▸ Source document
Ferrell stars as Cam Brady, longtime Democratic congressman for the 14th district in North Carolina. Though he's prone to slick political rhetoric and sleeping around, Brady continues to be re-elected mostly on the basis that he's running unopposed. Enter the Moch Brothers (Dan Aykroyd and John Lithgow), billionaires looking to buy some votes so that they can open a legal sweatshop in the U.S. (to save on shipping costs, of course). The Mochs decide to sponsor their own candidate: Marty Huggins (Galifianakis), the town's tourism director and resident oddball. After hiring a campaign manager (a very funny Dylan McDermott) to reshape Marty into what a political candidate "should" look like, the two enter into an increasingly contentious -- and increasingly ridiculous -- political race that involves everything from hunting accidents to baby punching.

▸ Tasks and exercises
**1)** Answer these questions using the movie plot summary:
(a) Which district and state does Cam Brady represent in Congress?
(b) What job does Marty Huggins hold in his town?
(c) Who plays the campaign manager hired to reshape Marty?
**2)** Pick up the movie plot summary after its final sentence and write a few more sentences that carry it forward.
The lines that come next are separate material and are not part of the movie plot summary.

▸ Dataset entries

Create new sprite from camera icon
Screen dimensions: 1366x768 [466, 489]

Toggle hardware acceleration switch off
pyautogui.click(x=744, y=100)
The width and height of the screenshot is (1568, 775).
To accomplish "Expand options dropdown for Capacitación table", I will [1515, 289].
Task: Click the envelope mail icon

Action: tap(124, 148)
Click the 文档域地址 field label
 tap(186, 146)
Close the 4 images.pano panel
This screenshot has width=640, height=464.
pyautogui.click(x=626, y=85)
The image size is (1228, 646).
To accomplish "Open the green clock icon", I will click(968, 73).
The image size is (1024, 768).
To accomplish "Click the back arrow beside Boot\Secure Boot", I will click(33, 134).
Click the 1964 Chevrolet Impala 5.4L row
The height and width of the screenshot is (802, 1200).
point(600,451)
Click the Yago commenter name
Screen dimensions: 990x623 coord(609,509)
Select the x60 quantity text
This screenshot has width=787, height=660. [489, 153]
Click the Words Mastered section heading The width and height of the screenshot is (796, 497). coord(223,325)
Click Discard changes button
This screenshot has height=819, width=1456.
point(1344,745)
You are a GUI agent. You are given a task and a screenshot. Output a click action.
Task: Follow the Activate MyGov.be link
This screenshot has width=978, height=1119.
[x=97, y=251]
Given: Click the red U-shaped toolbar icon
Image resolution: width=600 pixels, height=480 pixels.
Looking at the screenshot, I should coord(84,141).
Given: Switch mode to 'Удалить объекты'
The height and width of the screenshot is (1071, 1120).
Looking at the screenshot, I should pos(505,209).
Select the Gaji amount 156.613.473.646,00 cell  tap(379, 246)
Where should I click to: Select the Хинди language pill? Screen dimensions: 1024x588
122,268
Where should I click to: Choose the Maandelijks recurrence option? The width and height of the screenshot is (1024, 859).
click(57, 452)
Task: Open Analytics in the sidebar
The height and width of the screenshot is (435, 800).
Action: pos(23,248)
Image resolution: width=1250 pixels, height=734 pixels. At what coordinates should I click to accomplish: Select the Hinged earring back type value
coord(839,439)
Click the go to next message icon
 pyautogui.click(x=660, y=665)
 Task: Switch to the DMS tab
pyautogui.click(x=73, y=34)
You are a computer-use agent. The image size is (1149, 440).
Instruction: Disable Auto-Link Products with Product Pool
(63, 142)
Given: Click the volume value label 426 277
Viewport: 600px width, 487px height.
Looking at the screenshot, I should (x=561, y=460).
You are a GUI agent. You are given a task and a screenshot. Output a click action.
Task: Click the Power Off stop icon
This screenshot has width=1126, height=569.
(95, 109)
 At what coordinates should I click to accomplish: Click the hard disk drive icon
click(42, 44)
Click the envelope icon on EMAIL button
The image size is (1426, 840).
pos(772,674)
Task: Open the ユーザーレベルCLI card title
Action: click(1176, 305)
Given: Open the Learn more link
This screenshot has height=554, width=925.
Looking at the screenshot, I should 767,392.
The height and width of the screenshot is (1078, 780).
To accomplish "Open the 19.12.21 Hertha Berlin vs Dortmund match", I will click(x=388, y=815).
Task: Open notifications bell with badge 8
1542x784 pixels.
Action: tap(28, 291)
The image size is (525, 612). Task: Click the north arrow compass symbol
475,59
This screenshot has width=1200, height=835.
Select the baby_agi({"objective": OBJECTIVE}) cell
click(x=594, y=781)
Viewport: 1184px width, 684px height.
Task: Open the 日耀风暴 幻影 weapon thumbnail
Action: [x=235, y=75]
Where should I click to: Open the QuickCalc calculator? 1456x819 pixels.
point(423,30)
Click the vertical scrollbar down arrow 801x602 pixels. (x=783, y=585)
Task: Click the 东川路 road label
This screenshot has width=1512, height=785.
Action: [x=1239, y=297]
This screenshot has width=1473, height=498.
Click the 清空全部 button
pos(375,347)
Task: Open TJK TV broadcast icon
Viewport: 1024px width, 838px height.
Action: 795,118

▸ Set of answers
**1)**
(a) The 14th district in North Carolina.
(b) He is the town's tourism director.
(c) Dylan McDermott.

**2)**
With the caliber of talent present in The Campaign, the movie should be better than it is. Ferrell and Galifianakis make an interesting pair, as both guys tend to revel in the absurdity of their comic creations while still finding a way to ground them in reality. For some reason, though, their scenes together never click; it feels like they're acting in two different movies. What really sinks The Campaign, though, is that it proves unwilling to go all the way in its satire of our contemporary political process. Every time it starts to go down a road that's dark or subversive, it backs down in the interest of sending everyone out of the theater feeling good. A comedy about politics shouldn't do that -- especially in the year 2012.